Why does Delhi flood every Monsoon?
Three hours of rain on Sunday -- the first heavy spell of monsoon showers -- inundated several arterial roads, underpasses, nearly a dozen hutments were washed away in a flooded drain and two people were killed in rain-related accidents.
Several areas that witnessed flooding featured in the list of 100 waterlogging-prone areas prepared by different agencies over the past few years, however, a lasting solution to the problem is yet to be found. Officials and experts blame multiplicity of agencies and the lack of a comprehensive drainage plan for the annual mess.
In 2016, the Delhi government had commissioned a study of the city’s drainage system by IIT-Delhi. Following the study, a drainage master plan was compiled which had also pointed out to the fact that the city had no single agency to manage and maintain drainage. The last drainage master plan was drafted by the Delhi government in 1976.
At least 11 agencies — PWD, the three civic bodies, Delhi Development Authority, irrigation and flood control, New Delhi Municipal Council and Delhi Cantonment Board — are responsible for de-silting of drains alongside roads under their jurisdiction, said a senior South Delhi Municipal Corporation (SDMC) official.
“With so many agencies managing stormwater drains in the city, it is difficult to coordinate and ensure that the drains are cleaned ahead of monsoon every year. Due to the multiplicity of agencies, fixing accountability is difficult. There has to be one nodal agency for cleaning and maintenance of drains in the city so that disasters such as the one that happened at Minto Bridge do not take recur,” a senior official PWD official said.
A tempo driver had drowned at the flooded Minto Bridge underpass on Sunday.
Experts agreed with the assessment, saying there should be one agency responsible for cleaning the stormwater drains and their maintenance.
Sarvagya Srivastava, former engineer-in-chief of Delhi PWD, said, “The most important thing is that the city should have a proper sewerage system in place. Currently, sewer waste flows in stormwater drains in most areas.
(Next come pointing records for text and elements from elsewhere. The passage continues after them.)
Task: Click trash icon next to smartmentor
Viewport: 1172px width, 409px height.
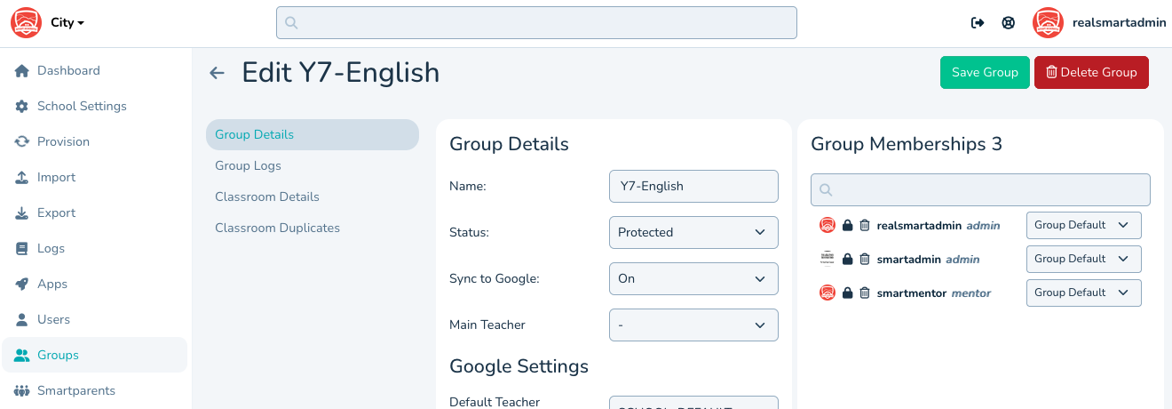Action: (865, 293)
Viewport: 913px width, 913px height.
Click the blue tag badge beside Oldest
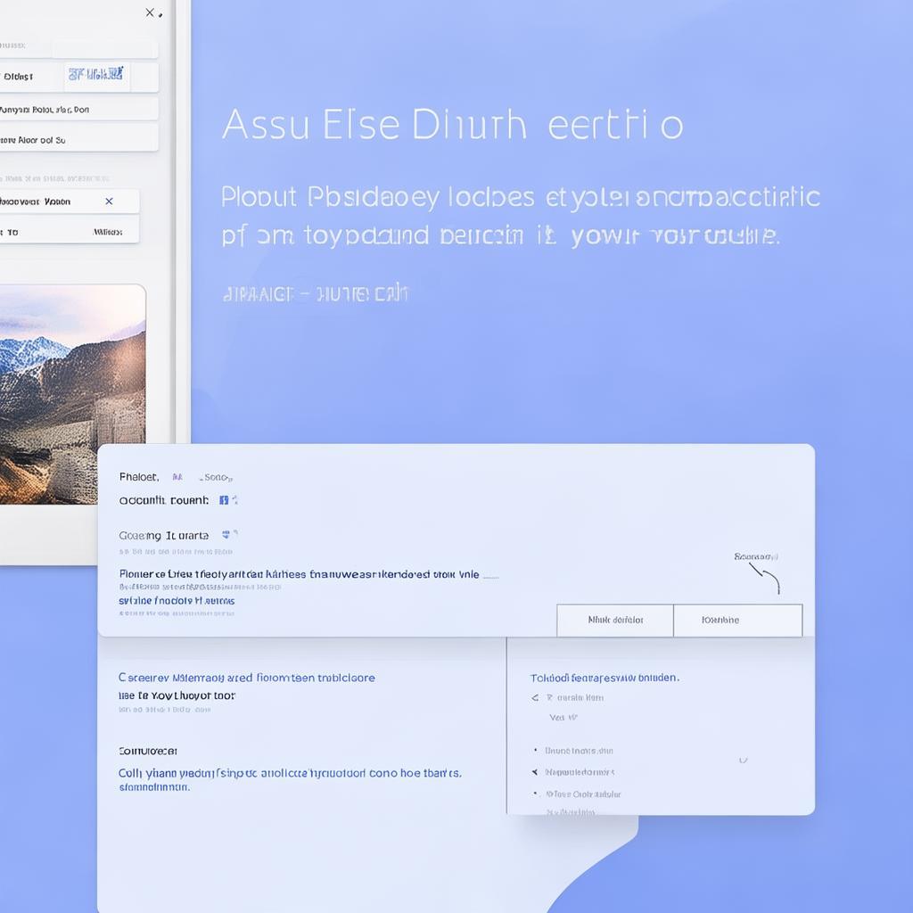[x=97, y=77]
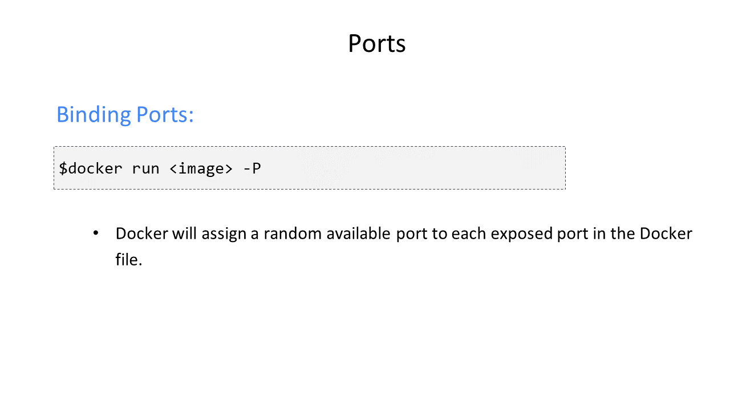Select the "$docker" text in command
Screen dimensions: 730x411
pos(91,168)
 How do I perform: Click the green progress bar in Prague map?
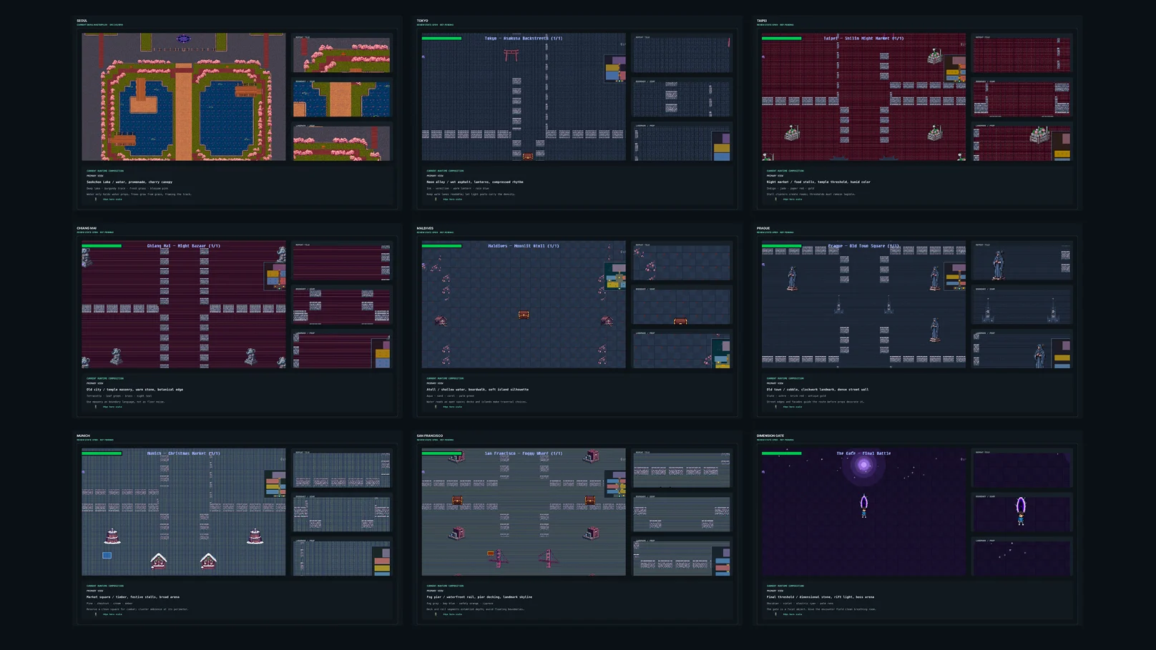pos(782,245)
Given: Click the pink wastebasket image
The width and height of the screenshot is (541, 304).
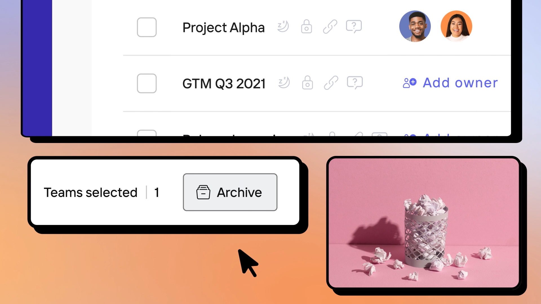Looking at the screenshot, I should tap(424, 223).
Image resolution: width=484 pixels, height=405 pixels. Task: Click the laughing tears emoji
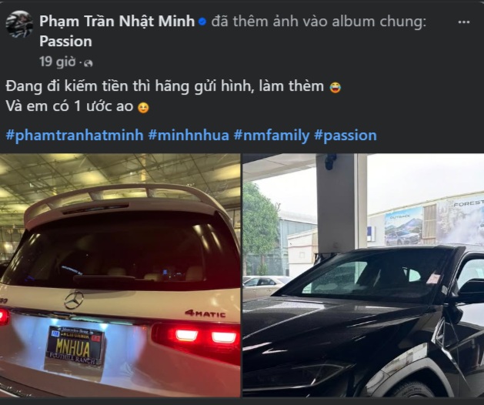click(x=335, y=88)
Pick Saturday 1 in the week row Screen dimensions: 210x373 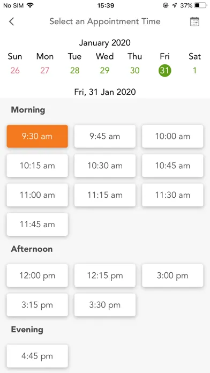(x=194, y=71)
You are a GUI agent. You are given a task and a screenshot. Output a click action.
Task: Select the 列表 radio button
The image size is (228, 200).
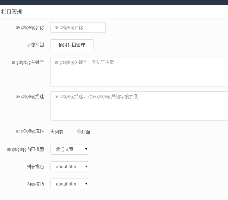pyautogui.click(x=52, y=132)
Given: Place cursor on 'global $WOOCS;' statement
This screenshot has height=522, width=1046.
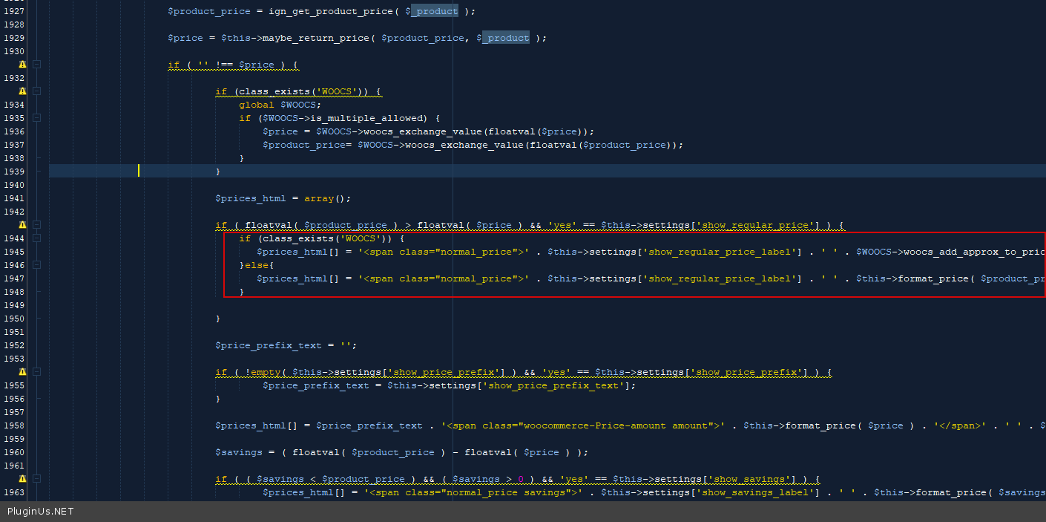Looking at the screenshot, I should [x=280, y=105].
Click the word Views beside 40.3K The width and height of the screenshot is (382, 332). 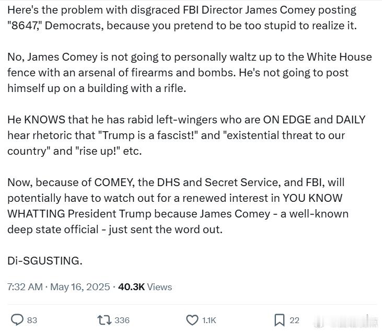click(159, 287)
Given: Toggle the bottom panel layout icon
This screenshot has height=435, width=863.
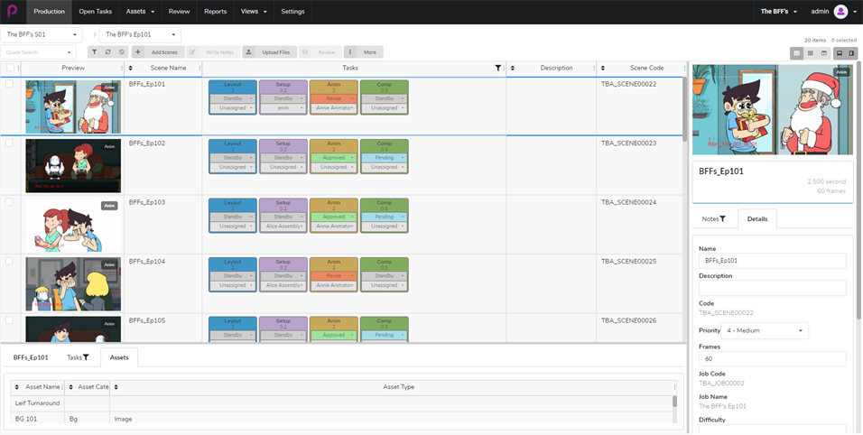Looking at the screenshot, I should 839,54.
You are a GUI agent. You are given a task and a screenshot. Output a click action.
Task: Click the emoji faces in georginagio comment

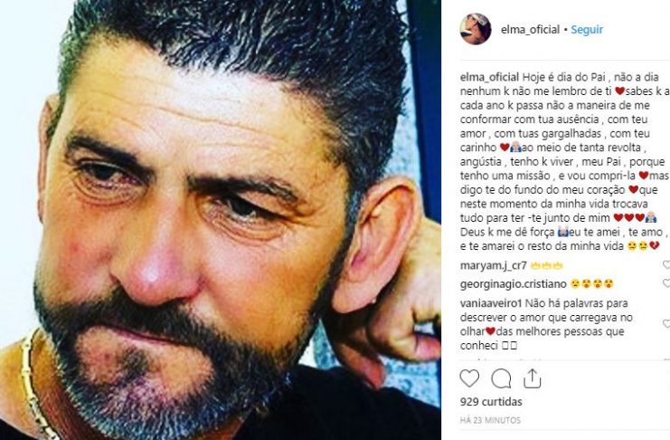(592, 283)
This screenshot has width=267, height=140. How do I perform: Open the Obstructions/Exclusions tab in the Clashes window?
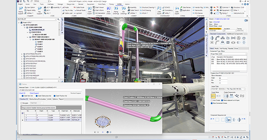point(37,99)
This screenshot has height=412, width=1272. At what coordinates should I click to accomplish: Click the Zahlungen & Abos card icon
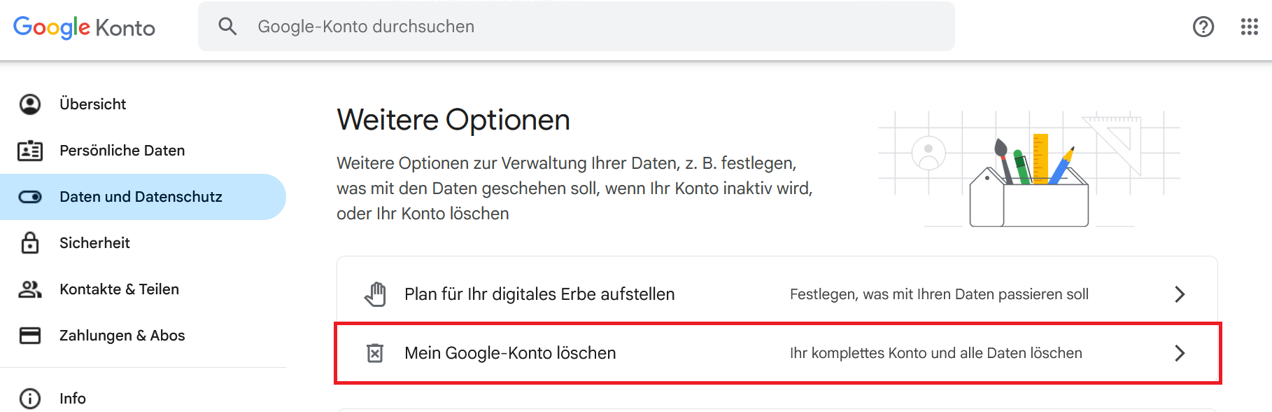pyautogui.click(x=30, y=336)
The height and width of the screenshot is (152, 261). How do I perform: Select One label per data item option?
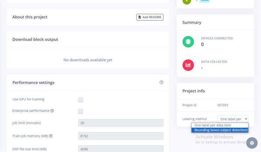(219, 125)
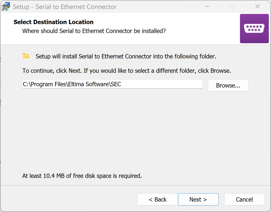The height and width of the screenshot is (212, 271).
Task: Click the window title 'Setup - Serial to Ethernet Connector'
Action: point(64,7)
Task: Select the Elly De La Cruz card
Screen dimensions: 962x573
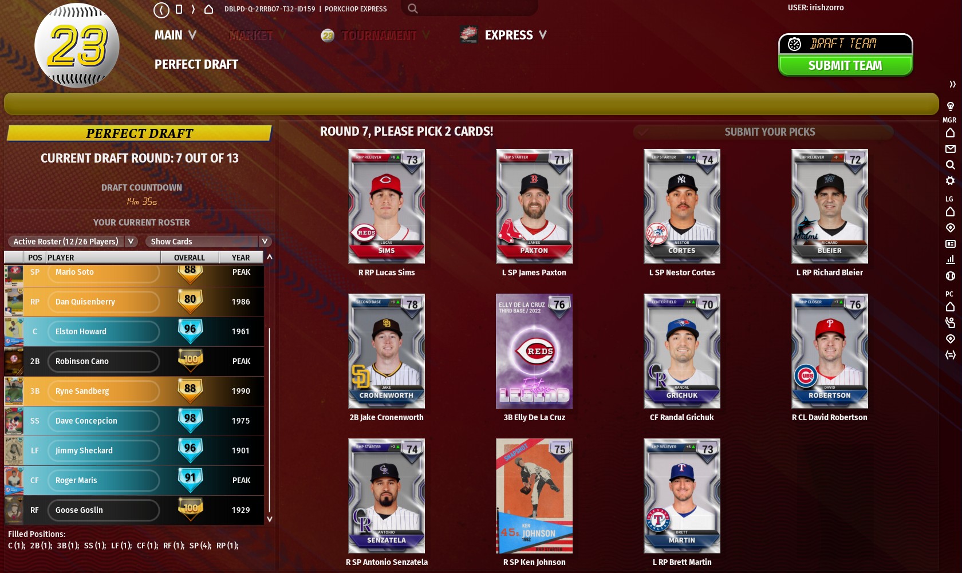Action: coord(534,351)
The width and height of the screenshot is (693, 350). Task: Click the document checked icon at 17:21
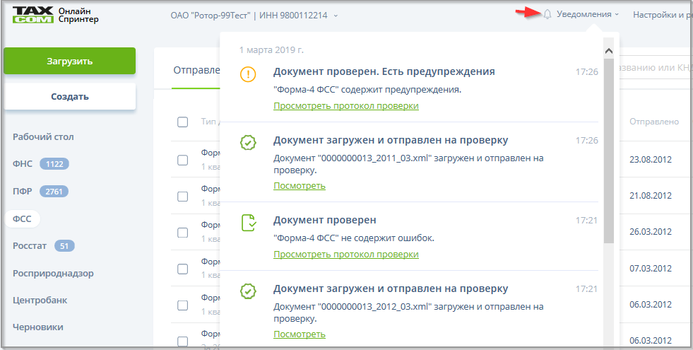click(248, 223)
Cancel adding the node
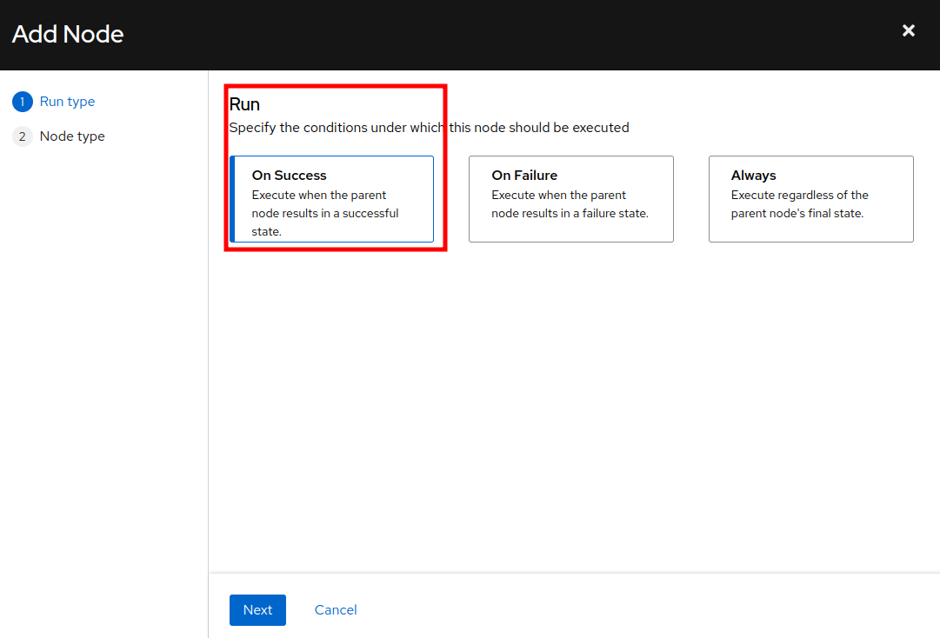940x638 pixels. click(x=336, y=610)
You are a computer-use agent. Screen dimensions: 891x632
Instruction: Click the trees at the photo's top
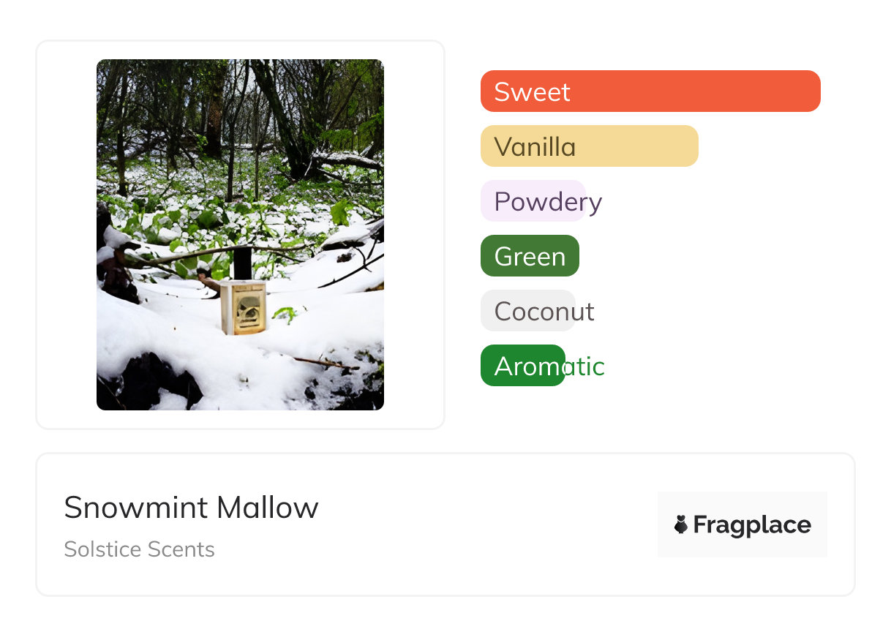pyautogui.click(x=240, y=95)
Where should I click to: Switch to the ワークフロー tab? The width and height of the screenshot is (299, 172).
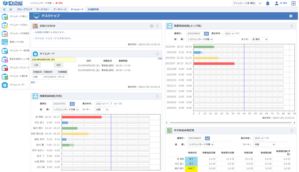(x=42, y=9)
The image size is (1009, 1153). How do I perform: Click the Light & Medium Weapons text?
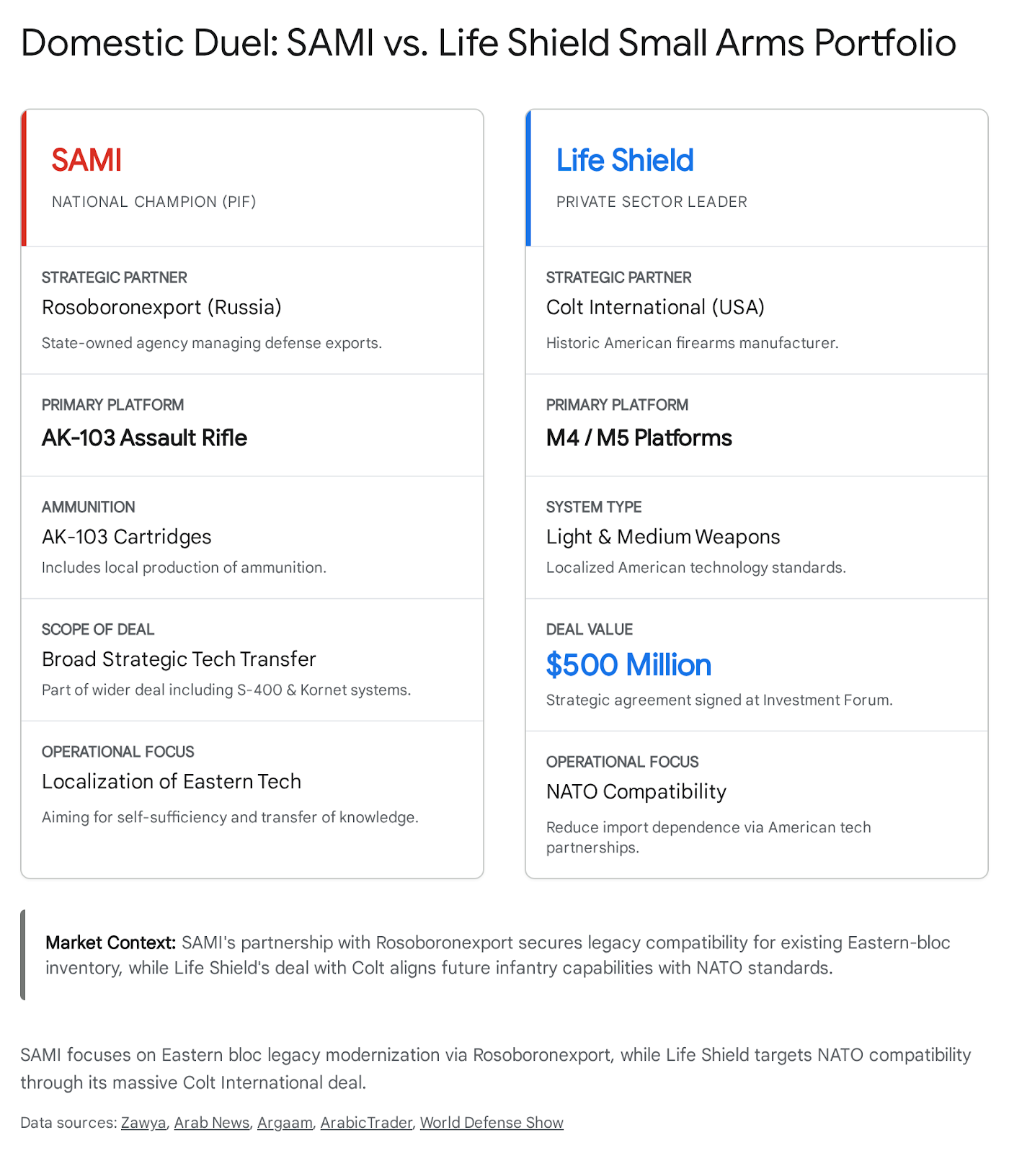662,537
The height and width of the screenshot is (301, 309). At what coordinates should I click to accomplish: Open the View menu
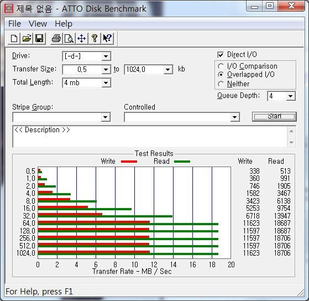pyautogui.click(x=38, y=24)
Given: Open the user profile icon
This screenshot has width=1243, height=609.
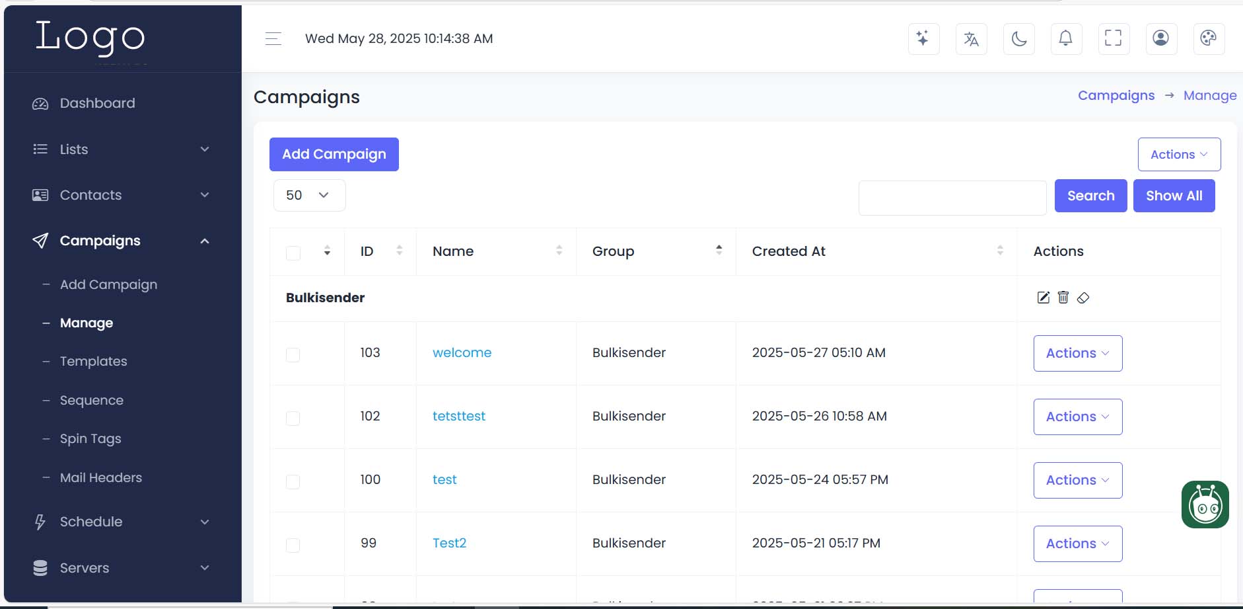Looking at the screenshot, I should 1161,38.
Like earlier, there should be just one agency responsible for desilting of drains.”
Another SDMC officials also pointed out the faulty designs of the drains for stormwater flooding roads.
The official said that for instance on Najafgarh-Uttam Nagar stretch, an inadequate cross-section of roadside drains is unable to flush out water quickly from the road. “While constructing the road the PWD designed drain cross-section taking into account only roadside water but they did not calculate possible water outcome from unauthorised colonies located on both sides of the road. They should have constructed drains taking into account the whole catchment area,” the official said.
Similarly, at the Okhla underpass, the slope is such that water from all the roads accumulates in the underpass, the same official said. “Inadequate drain cross-section and gradient cannot handle heavy intensity rain. It leads to water accumulation which takes time to recede. This happens at several underpasses in the city,” he said.
Rajeev Goel, head of bridge engineering and structure at Central Road Research Institute (CSIR-CRRI), said the problem can be addressed with some design changes. “Construction of wide stormwater drain at the beginning of the slope to the underpass can help. Also, such drains where heavy water flow is expected should be connected to the main drainage. This can be done at the starting and endpoints of a flyover too. But the most important thing is to improve the drainage system along the roads,” he said.
While the Delhi PWD manages around 2,064 km length of drains along 1,260 km roads, the three civic bodies collectively manage over 520 km length of drains mainly in colonies or along roads less than 60 feet width. NDMC manages around 321 km drains while DDA manages 251 km drains.
When HT individually asked the PWD and the MCDs, officials said the shortage of workforce was one of the biggest challenges faced by them this year.
“Normally, the desilting process of big drains takes around 2.5 - 3 months. It used to begin in March. Our priority has always been to clean drains by May 31 or latest by June 15, before the arrival of monsoon in the city. But this year, most of the desilting work was completed only by the first week of July. Around 1500 labourers are engaged every year in desilting process, but this year the workforce was down by half,” a senior PWD official said on condition of anonymity.
He said that site inspections also could not be conducted on time due to the lockdown this year. The PWD manages around 2064 km length of drains along 1260km roads across 17 divisions in the city.
“We majorly rely on contract labourers. In April and May, we witnessed around 50% shortfall in the workforce. Contractors were unable to bring labourers as they had gone to their home towns due to the coronavirus outbreak. Many of those who had gone to their villages in Uttar Pradesh and Bihar to celebrate Holi had refused to return. Hence, getting labourers for the desilting process in April and May was a tough task. It was only by June that the project gained momentum when we got an adequate workforce,” the official said.